— Exercise details —
Duplicate the rows from the line containing "700x500 pixels. Task: Click" through the line containing "Action: pyautogui.click(x=1114, y=183)", inclusive, reproducing each line precisely.

— Dataset excerpts —
********

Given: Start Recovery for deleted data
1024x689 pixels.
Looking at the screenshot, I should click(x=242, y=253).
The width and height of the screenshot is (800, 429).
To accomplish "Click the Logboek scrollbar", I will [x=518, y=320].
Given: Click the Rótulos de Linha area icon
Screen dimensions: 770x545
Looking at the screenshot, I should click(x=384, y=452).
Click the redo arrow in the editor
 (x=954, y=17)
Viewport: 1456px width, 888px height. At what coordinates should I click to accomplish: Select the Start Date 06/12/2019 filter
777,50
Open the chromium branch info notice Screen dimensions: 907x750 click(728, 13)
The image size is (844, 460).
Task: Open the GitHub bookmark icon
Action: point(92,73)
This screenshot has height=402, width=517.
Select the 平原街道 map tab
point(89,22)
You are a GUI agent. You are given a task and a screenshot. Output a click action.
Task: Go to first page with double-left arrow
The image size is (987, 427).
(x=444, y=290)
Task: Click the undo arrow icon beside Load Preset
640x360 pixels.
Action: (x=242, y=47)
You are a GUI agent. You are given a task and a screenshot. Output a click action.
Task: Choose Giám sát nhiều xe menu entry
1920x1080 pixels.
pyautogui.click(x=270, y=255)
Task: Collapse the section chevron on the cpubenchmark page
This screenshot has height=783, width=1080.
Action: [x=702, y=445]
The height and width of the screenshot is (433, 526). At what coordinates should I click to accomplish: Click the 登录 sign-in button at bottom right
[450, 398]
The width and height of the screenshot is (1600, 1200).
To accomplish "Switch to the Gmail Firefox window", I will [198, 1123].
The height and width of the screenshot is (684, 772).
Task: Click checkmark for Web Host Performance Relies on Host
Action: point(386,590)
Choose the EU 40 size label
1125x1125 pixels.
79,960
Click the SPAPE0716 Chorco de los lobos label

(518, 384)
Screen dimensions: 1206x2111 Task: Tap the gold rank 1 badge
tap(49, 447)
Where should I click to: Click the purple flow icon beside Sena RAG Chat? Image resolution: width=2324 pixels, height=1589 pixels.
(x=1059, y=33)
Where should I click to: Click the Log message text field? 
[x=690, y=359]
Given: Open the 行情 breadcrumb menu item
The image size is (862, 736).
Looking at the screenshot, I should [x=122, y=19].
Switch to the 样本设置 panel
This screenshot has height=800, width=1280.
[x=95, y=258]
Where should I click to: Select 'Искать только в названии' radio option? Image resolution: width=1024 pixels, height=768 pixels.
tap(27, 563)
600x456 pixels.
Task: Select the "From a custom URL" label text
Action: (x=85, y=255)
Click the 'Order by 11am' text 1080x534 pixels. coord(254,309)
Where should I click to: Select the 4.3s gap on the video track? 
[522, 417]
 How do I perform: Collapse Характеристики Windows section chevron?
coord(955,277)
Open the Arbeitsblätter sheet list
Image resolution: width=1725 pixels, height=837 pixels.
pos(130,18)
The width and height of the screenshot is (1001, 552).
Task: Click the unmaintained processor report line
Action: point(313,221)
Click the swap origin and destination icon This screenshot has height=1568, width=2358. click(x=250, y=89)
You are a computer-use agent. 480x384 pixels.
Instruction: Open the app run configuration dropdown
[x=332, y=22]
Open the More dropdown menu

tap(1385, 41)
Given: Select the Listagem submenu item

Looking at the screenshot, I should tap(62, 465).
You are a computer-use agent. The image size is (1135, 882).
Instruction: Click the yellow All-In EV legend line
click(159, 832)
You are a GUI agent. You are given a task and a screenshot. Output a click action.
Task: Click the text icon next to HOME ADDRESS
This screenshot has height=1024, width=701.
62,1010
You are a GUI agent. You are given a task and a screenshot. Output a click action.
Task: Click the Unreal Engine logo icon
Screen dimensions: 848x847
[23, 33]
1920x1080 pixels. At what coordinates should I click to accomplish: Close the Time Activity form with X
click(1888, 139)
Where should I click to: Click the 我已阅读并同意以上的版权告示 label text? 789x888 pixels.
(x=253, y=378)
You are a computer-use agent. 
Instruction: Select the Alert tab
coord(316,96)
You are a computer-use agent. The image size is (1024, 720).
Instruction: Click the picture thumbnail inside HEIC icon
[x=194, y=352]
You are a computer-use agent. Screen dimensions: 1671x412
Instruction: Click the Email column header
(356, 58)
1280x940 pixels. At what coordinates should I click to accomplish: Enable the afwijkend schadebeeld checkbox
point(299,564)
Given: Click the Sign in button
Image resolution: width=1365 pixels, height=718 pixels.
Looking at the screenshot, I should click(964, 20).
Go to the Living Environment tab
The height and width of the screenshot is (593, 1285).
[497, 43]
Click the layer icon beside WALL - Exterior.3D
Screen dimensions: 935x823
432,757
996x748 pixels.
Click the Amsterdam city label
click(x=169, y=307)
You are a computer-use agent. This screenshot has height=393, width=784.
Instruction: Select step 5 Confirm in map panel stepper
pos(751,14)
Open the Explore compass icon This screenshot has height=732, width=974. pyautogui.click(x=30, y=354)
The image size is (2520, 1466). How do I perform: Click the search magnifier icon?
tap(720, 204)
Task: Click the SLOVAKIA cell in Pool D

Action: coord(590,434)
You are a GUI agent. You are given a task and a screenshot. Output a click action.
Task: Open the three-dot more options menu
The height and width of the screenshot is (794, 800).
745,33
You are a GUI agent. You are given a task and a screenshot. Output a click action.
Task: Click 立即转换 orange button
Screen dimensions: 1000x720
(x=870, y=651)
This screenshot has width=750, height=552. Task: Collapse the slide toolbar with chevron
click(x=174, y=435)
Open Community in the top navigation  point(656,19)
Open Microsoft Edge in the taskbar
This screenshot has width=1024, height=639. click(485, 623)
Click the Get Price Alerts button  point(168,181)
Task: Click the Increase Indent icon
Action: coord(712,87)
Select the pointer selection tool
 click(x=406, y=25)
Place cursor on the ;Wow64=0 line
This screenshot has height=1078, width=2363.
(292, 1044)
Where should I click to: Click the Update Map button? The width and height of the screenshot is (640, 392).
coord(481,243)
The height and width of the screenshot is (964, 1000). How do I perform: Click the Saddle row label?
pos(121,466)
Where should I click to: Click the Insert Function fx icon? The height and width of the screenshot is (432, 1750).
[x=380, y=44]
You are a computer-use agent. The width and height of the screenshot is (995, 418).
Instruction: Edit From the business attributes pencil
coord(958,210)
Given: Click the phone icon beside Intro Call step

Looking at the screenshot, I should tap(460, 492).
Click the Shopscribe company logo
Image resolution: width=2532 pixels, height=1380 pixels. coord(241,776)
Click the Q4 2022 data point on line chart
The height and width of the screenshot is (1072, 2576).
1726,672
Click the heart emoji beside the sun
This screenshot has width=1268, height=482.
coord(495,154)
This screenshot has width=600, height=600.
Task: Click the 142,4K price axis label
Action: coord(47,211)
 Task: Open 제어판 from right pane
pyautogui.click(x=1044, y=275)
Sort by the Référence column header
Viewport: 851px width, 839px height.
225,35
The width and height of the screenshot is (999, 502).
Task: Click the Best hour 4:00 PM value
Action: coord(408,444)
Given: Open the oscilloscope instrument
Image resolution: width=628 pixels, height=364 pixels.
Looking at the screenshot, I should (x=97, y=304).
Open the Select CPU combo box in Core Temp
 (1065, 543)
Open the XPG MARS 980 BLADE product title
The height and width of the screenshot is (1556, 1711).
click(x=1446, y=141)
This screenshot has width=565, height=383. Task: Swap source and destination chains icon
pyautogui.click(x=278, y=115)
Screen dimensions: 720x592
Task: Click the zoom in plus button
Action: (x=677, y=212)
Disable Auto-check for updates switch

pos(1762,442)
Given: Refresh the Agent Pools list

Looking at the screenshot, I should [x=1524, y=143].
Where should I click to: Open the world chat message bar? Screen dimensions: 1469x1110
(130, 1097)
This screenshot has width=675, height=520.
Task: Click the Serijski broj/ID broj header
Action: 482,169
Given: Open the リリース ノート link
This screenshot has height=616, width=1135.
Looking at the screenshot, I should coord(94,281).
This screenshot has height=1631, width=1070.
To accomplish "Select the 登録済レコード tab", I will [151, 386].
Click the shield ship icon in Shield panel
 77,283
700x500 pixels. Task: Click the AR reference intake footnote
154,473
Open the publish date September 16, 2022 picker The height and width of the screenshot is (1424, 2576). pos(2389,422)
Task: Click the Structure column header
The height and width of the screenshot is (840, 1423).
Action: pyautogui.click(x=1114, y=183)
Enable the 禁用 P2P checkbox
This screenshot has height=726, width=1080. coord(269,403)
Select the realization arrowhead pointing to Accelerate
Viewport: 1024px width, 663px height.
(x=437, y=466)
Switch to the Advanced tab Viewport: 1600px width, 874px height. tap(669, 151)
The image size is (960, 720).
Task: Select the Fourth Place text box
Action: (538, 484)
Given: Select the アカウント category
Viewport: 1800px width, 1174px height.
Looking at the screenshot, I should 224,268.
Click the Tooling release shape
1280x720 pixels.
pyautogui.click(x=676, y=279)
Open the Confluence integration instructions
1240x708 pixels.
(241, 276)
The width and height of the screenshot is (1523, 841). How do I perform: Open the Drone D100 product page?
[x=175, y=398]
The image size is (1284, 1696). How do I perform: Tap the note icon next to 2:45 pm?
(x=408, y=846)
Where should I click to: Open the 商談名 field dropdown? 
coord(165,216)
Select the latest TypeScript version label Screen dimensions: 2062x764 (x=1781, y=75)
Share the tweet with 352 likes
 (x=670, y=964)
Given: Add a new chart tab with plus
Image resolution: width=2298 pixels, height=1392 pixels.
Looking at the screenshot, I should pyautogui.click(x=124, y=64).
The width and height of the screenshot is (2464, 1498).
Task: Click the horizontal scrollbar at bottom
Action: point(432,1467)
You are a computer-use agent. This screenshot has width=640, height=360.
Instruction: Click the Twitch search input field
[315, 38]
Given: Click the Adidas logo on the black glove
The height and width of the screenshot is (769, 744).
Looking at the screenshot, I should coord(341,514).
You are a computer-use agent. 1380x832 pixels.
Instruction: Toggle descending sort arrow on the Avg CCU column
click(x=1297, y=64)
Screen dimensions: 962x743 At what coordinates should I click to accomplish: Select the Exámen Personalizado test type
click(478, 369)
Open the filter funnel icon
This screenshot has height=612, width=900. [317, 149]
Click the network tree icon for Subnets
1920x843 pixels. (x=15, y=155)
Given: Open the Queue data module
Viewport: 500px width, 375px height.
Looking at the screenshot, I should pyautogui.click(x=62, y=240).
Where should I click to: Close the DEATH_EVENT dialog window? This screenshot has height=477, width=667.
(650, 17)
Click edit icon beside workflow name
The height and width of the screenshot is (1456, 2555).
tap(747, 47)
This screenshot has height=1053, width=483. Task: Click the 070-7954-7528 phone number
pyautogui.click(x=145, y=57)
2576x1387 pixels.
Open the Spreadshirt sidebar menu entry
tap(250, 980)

********

— Problem solution —
700x500 pixels. Task: Click the AR reference intake footnote
154,473
Open the publish date September 16, 2022 picker The height and width of the screenshot is (1424, 2576). pos(2389,422)
Task: Click the Structure column header
The height and width of the screenshot is (840, 1423).
Action: pyautogui.click(x=1114, y=183)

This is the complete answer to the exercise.